# Aim 1
In the text on CR-SQLite transactions, what does every commit to the database get associated with it?
# Aim 2
Print the portion of the CR-SQLite text from "cr-sqlite started with" to "exchanging Lamport timestamps.", word for word.

# Text to read
How CR-SQLite Transactions Work Today

How CR-SQLite Transactions Work Today

cr-sqlite started with a few foundational decisions:

  1. Re-use as much of SQLite as possible. No custom trees or VFSs.
  2. Have 0 impact on read performance.
  3. Writes to CRRs should be no slower than 2.5x a write to a normal SQLite table.
  4. The amount of storage required should be a constant factor of the size of the base data, no matter how long a peer is offline.
  5. Deltas between two databases can be computed by only exchanging Lamport timestamps.

The most influential decision is (4). This means that we only keep current state around. We do not retain the history of modifications that have occurred on the database nor do we keep an event log.

This has some practical impacts on syncing transaction.

Syncing Transactions

Every commit to the database gets a unique db_version associated with it. When asking crsql_changes for all changes with a given db_version you will get all updates committed in that transaction with one exception.

The exception comes from the fact that cr-sqlite only stores the latest state (decision 4).

Given this, later transactions can overwrite values from earlier transactions. What this means is that when asking for all changes with a given db_version, you will be missing any values for that transaction that were overwritten by a later transaction.

# Dataset content
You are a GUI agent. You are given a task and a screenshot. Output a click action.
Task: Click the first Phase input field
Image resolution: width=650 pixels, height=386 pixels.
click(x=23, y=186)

# Written response 1
A unique db_version.

# Written response 2
cr-sqlite started with a few foundational decisions:

  1. Re-use as much of SQLite as possible. No custom trees or VFSs.
  2. Have 0 impact on read performance.
  3. Writes to CRRs should be no slower than 2.5x a write to a normal SQLite table.
  4. The amount of storage required should be a constant factor of the size of the base data, no matter how long a peer is offline.
  5. Deltas between two databases can be computed by only exchanging Lamport timestamps.